Please reproduce the listing in full, exactly as given.

= = = =

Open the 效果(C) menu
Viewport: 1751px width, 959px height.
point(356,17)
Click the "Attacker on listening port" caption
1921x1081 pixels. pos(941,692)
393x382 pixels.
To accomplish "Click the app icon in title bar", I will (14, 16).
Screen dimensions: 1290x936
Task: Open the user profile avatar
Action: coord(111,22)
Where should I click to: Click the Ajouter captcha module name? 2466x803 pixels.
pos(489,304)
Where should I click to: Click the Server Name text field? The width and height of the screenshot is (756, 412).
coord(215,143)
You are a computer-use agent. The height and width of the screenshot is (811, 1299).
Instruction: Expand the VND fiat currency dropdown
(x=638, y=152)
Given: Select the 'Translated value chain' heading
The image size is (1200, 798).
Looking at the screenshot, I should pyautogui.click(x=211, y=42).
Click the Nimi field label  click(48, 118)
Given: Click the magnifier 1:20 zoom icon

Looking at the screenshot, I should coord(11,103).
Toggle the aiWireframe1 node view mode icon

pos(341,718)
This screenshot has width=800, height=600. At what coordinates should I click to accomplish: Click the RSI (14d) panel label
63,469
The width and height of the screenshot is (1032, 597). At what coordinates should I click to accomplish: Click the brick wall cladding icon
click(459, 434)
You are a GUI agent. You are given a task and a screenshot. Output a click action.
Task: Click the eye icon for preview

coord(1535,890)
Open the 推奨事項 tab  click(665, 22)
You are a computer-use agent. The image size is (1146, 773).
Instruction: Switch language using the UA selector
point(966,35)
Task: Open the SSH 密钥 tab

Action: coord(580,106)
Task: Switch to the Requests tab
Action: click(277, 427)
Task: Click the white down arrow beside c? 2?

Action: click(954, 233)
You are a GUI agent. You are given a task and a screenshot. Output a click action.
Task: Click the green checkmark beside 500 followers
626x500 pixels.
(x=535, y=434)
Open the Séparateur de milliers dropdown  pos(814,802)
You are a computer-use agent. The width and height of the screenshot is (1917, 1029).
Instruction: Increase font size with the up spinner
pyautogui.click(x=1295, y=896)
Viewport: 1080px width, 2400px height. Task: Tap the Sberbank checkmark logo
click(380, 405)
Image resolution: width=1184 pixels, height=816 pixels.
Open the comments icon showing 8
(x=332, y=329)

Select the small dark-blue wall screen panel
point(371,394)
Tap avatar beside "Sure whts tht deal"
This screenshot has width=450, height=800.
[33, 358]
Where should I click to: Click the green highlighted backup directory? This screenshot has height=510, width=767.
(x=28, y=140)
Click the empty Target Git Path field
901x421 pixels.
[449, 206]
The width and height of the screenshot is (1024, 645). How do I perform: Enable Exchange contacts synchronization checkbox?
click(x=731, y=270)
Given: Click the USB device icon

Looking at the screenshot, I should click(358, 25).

= = = =

EXERCISE SOLUTION:
Open the 效果(C) menu
Viewport: 1751px width, 959px height.
point(356,17)
Click the "Attacker on listening port" caption
1921x1081 pixels. pos(941,692)
393x382 pixels.
To accomplish "Click the app icon in title bar", I will (14, 16).
Screen dimensions: 1290x936
Task: Open the user profile avatar
Action: coord(111,22)
Where should I click to: Click the Ajouter captcha module name? 2466x803 pixels.
pos(489,304)
Where should I click to: Click the Server Name text field? The width and height of the screenshot is (756, 412).
coord(215,143)
You are a computer-use agent. The height and width of the screenshot is (811, 1299).
Instruction: Expand the VND fiat currency dropdown
(x=638, y=152)
Given: Select the 'Translated value chain' heading
The image size is (1200, 798).
Looking at the screenshot, I should pyautogui.click(x=211, y=42).
Click the Nimi field label  click(48, 118)
Given: Click the magnifier 1:20 zoom icon

Looking at the screenshot, I should coord(11,103).
Toggle the aiWireframe1 node view mode icon

pos(341,718)
This screenshot has width=800, height=600. At what coordinates should I click to accomplish: Click the RSI (14d) panel label
63,469
The width and height of the screenshot is (1032, 597). At what coordinates should I click to accomplish: Click the brick wall cladding icon
click(459, 434)
You are a GUI agent. You are given a task and a screenshot. Output a click action.
Task: Click the eye icon for preview

coord(1535,890)
Open the 推奨事項 tab  click(665, 22)
You are a computer-use agent. The image size is (1146, 773).
Instruction: Switch language using the UA selector
point(966,35)
Task: Open the SSH 密钥 tab

Action: coord(580,106)
Task: Switch to the Requests tab
Action: click(277, 427)
Task: Click the white down arrow beside c? 2?

Action: click(954, 233)
You are a GUI agent. You are given a task and a screenshot. Output a click action.
Task: Click the green checkmark beside 500 followers
626x500 pixels.
(x=535, y=434)
Open the Séparateur de milliers dropdown  pos(814,802)
You are a computer-use agent. The width and height of the screenshot is (1917, 1029).
Instruction: Increase font size with the up spinner
pyautogui.click(x=1295, y=896)
Viewport: 1080px width, 2400px height. Task: Tap the Sberbank checkmark logo
click(380, 405)
Image resolution: width=1184 pixels, height=816 pixels.
Open the comments icon showing 8
(x=332, y=329)

Select the small dark-blue wall screen panel
point(371,394)
Tap avatar beside "Sure whts tht deal"
This screenshot has width=450, height=800.
[33, 358]
Where should I click to: Click the green highlighted backup directory? This screenshot has height=510, width=767.
(x=28, y=140)
Click the empty Target Git Path field
901x421 pixels.
[449, 206]
The width and height of the screenshot is (1024, 645). How do I perform: Enable Exchange contacts synchronization checkbox?
click(x=731, y=270)
Given: Click the USB device icon

Looking at the screenshot, I should click(358, 25).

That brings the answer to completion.